クスコからウルバンバへ向かう時、私の持っていた高度計は3800mを越えていました。その時に私が見た風景は、私の想像していた物とは遥かにかけ離れていました。緩やかに広がる斜面には、麦が青々と育ち穂をつけていました。ジャガイモが白や紫色の花を咲かせて収穫を待っていました。ソラマメがもう鞘を膨らませていました。あちらこちらには、ユーカリの木が高々と繁っていました。どれを取っても、信じられない光景でした。北海道の富良野辺りの風景のように思えました。
昨日まで見ていた海岸地帯の砂漠とは、なんと違う事でしょう。
クスコからチチカカ湖への道中で見た、麦畑やトウモロコシ畑、それにアルパカの放牧の風景も驚きでした。不毛の地ではなく、こんなにも豊かな土地だったのです ね。どうやら私の疑問には回答が出たようでした。
二つ目は、花です。
これまで出かけていたトレッキングは、乾期でした。「歩こう、登ろう、山を眺めよう」ですから当然です。でもそのために、花々は盛りを過ぎて殆ど見ることが出来ませんでした。花が好きな私にとっては、なんとも寂しい限りでした。今回のマチュピチュ辺りは、2000m〜2400mの高さに有るとはいえ緯度で見 れば南緯13度。おまけにアマゾンの源流であるウルバンバ川が流れている。僅かだが、インカ道も歩けそうだ。これは絶好の”フラワーウオッチングのフィールド”です。よしそれなら”雨期を狙え”と成ったのです。

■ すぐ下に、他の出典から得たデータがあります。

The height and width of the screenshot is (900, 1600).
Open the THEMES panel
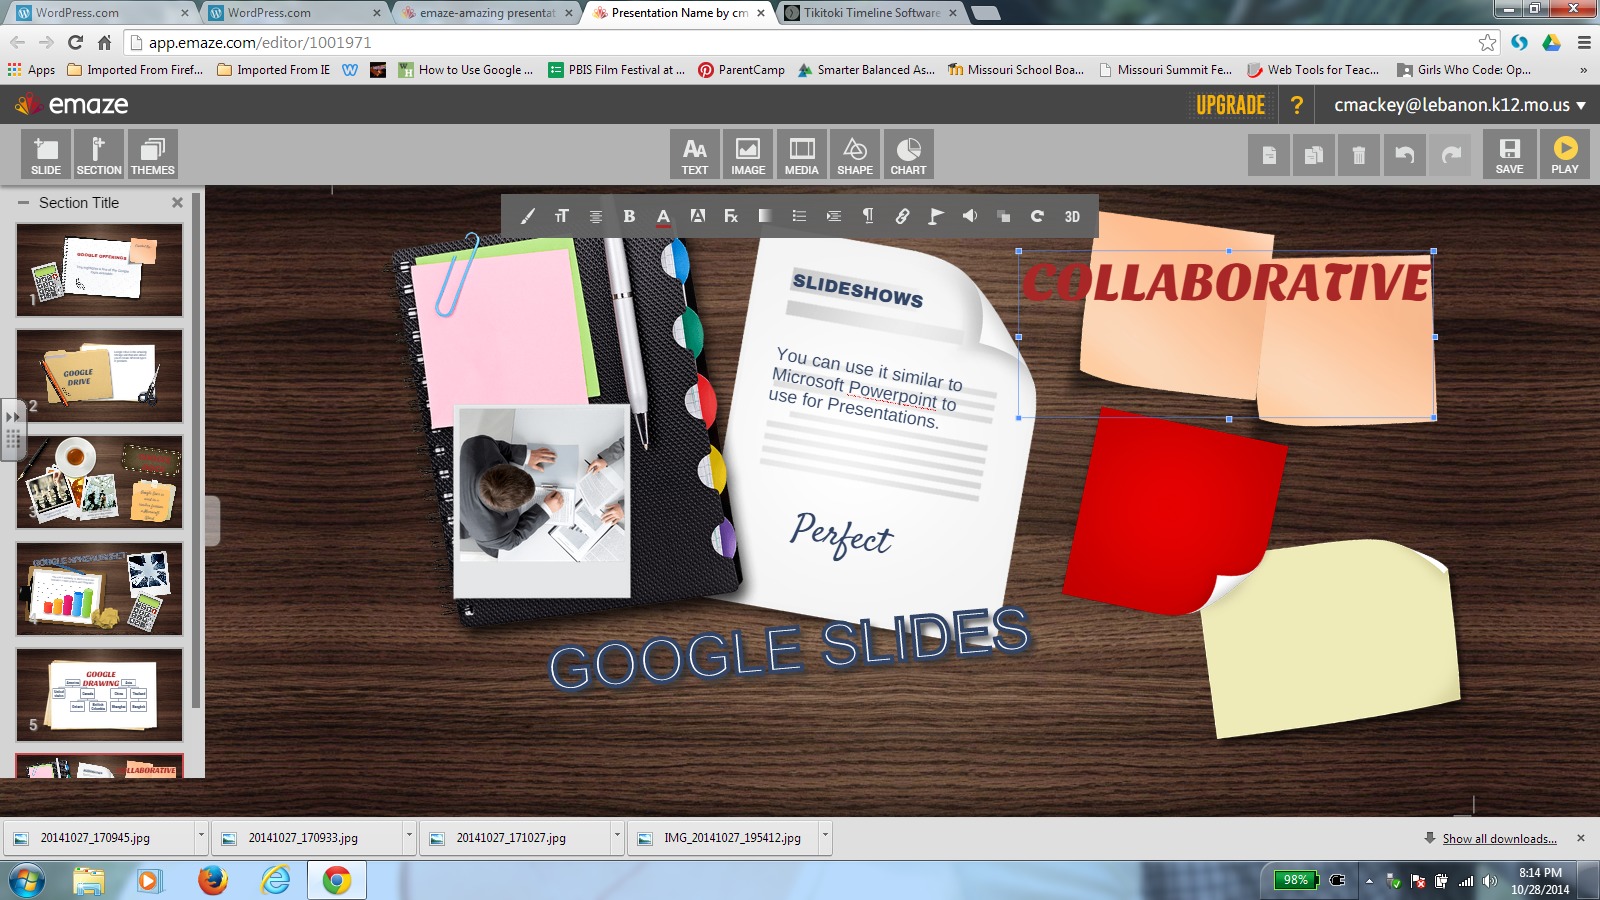point(152,154)
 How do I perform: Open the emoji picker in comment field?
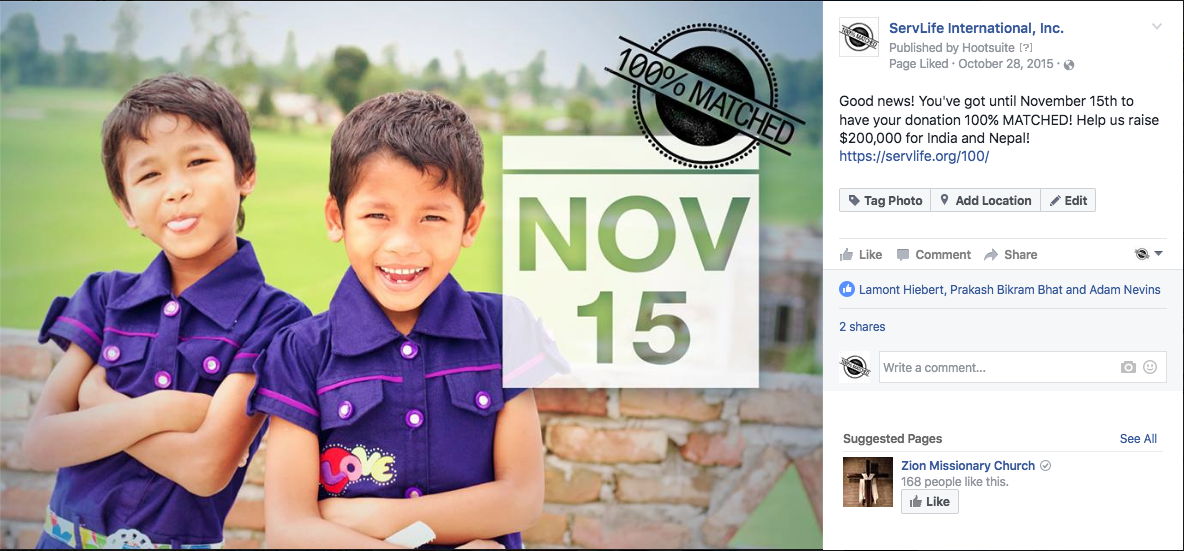1150,368
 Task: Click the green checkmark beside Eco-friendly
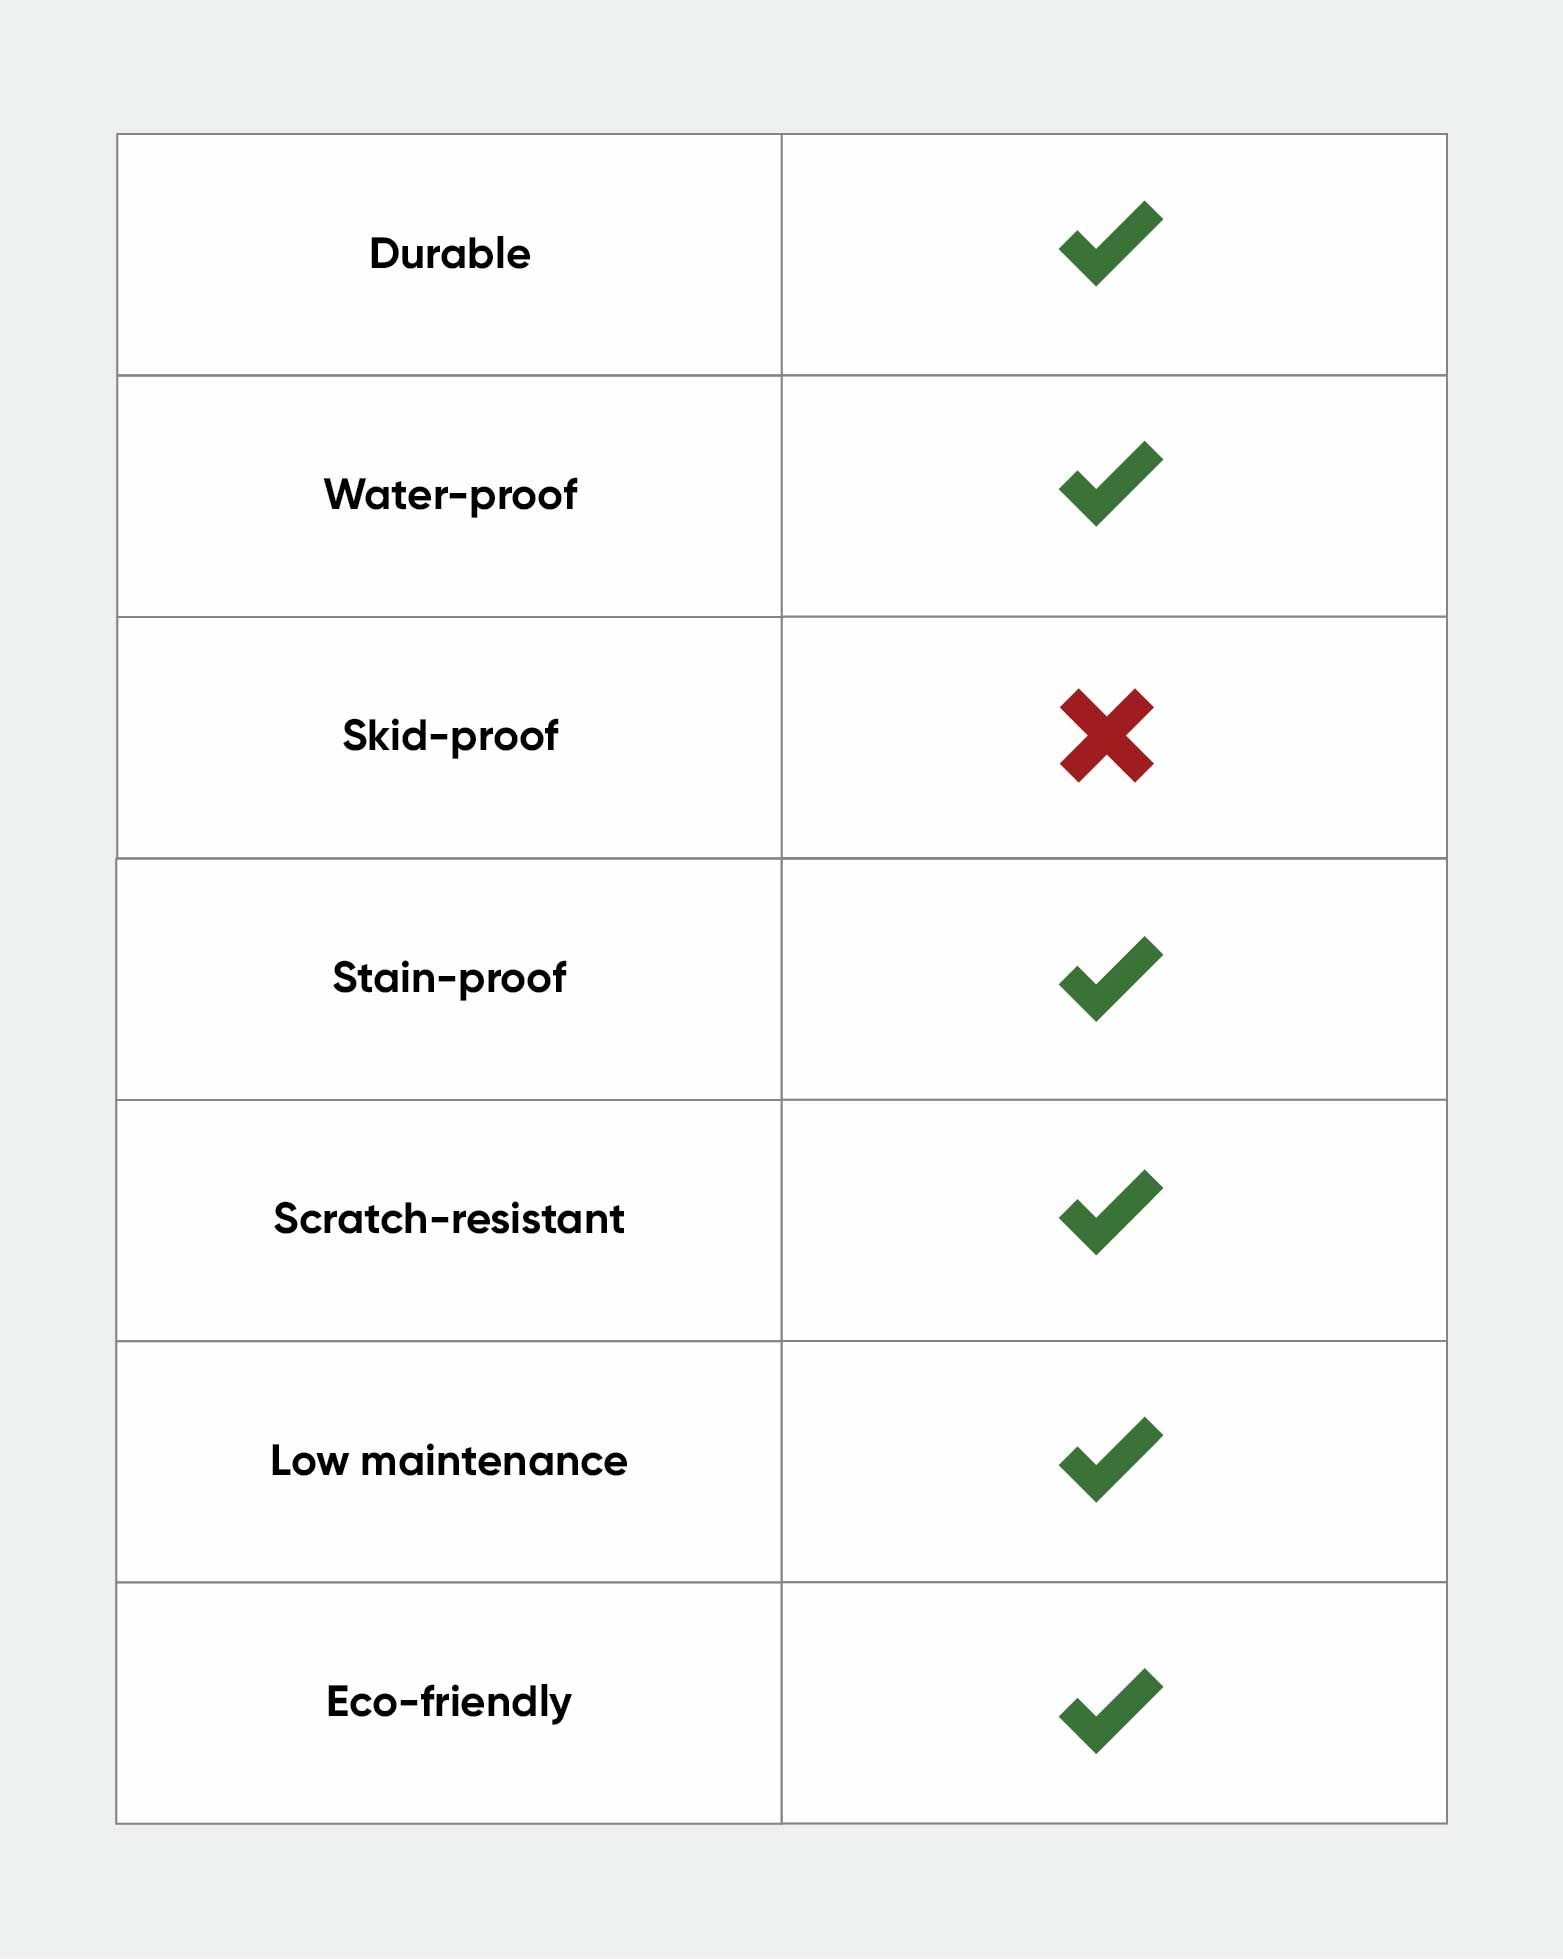click(1111, 1711)
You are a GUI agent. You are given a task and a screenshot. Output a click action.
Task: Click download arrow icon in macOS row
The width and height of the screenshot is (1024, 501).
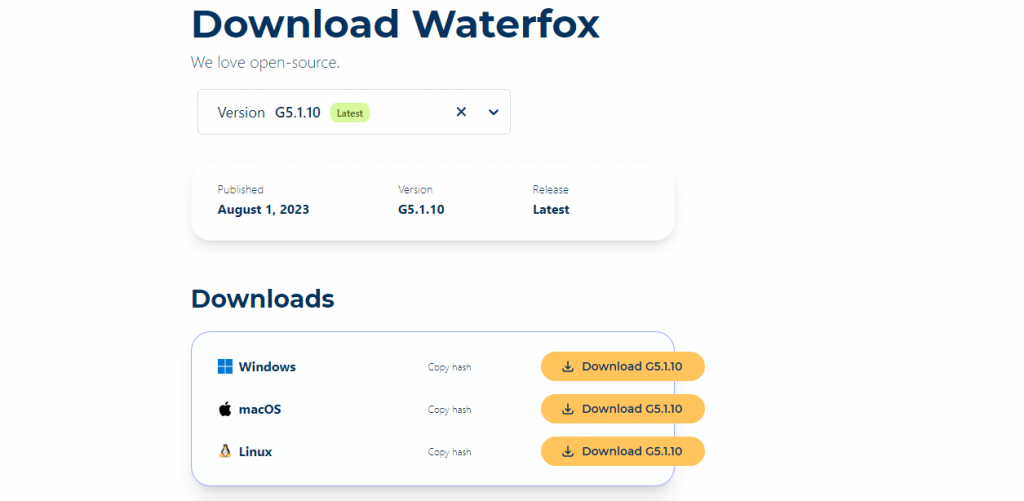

後でめぼしい物をお見せしますが、花の多さには感激しました。小雨が降り薄暗くなったウルバンバ川の辺を1時間半ほど(物凄い水量でした)、山上では、小雨の中をインティプンクまでゆっくり歩いて往復しました。これだけの間で、実に57種類の花に会うことが出来ました。この他の場所でも17種
類、合わせて74種類にも上りました。


どうやら幸運にも恵まれた今回の「雨期の旅」は、私の疑問解消と、フラワーウオッチングにとっては正解だったようです。
 

背景は、チャンカイ文明時代の綿とウールで出来た織物の模様。